Installation with docker

Build the container image from the repository root:

docker build -f docker/Dockerfile -t multiagent-rlrm .
docker run --rm -it multiagent-rlrm python

More details (compose, examples, troubleshooting) are available in docker/README.md.

Usage

Below is a compact end-to-end example for two agents in the Frozen Lake environment, each with its own Reward Machine (RM) and tabular Q-learning.

Step 1: Environment Setup

First, import the necessary modules and initialize the MultiAgentFrozenLake environment with desired parameters such as grid size and hole locations. Here, holes is the list of obstacle coordinates that the agents must avoid.

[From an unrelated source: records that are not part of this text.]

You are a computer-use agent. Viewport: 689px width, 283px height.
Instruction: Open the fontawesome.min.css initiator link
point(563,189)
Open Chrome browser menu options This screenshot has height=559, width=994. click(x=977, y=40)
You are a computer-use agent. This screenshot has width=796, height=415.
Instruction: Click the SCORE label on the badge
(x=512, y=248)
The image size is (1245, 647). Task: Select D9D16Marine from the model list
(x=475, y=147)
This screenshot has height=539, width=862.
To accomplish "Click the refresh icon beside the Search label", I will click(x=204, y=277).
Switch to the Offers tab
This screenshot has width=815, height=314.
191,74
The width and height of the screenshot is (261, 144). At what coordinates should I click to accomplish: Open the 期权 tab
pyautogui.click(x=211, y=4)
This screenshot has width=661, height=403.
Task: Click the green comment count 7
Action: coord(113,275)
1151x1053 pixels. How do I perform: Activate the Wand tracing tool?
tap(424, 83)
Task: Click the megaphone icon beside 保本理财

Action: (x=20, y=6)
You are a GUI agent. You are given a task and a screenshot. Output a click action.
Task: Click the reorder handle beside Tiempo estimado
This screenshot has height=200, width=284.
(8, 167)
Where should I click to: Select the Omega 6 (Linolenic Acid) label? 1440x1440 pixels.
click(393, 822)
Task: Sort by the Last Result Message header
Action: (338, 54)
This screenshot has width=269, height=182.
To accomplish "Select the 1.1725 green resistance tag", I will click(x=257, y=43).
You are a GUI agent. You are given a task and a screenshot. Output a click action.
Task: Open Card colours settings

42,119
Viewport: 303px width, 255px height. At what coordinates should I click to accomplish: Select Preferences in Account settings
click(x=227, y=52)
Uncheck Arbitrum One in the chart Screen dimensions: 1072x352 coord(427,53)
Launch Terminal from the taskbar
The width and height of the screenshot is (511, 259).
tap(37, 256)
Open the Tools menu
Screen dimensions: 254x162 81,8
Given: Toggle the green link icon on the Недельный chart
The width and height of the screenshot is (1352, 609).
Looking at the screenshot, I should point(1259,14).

This setup provides a simple yet challenging environment for agents to learn navigation strategies.

from multiagent_rlrm.environments.frozen_lake.ma_frozen_lake import MultiAgentFrozenLake
from multiagent_rlrm.environments.frozen_lake.action_encoder_frozen_lake import ActionEncoderFrozenLake

W, H = 10, 10
holes = [(2,3), (2,4), (7,0), (7,1), (7,2), (7,3), (7,4), (7,8)]
env = MultiAgentFrozenLake(width=W, height=H, holes=holes)
env.frozen_lake_stochastic = True      # slip/stochastic dynamics
env.penalty_amount = 0      # penalty when falling into a hole
env.delay_action = False    # optional "wait" bias if True

Step 2: Define Agents and Action/State Encoders

Create agent instances, set their initial positions, and attach domain-specific encoders for state and actions. In Frozen Lake, the StateEncoderFrozenLake maps grid positions (and RM state) to tabular indices, while ActionEncoderFrozenLake registers the discrete actions (up, down, left, right) for each agent. Finally, register the agents with the environment so reset/step include them.

from multiagent_rlrm.multi_agent.agent_rl import AgentRL
from multiagent_rlrm.multi_agent.action_rl import ActionRL
from multiagent_rlrm.environments.frozen_lake.state_encoder_frozen_lake import StateEncoderFrozenLake

a1, a2 = AgentRL("a1", env), AgentRL("a2", env)
a1.set_initial_position(4, 0)
a2.set_initial_position(6, 2)

for ag in (a1, a2):
    ag.add_state_encoder(StateEncoderFrozenLake(ag))
    ag.add_action_encoder(ActionEncoderFrozenLake(ag))

env.add_agent(a1)
env.add_agent(a2)

Step 3: Define Reward Machines (one per agent)

You define the task as a small automaton (the Reward Machine). The PositionEventDetector turns grid visits into events; here, reaching (4,4) triggers a transition from q0→q1 (+0), then reaching (0,0) triggers q1→qf (+1, final). Each agent gets its own RM (rm1, rm2), so progress and rewards are tracked independently even in the same environment. This cleanly separates what should be achieved (waypoints/sequence) from how the agent moves in a stochastic world, and you can extend it by adding more waypoints, branches, or different detectors.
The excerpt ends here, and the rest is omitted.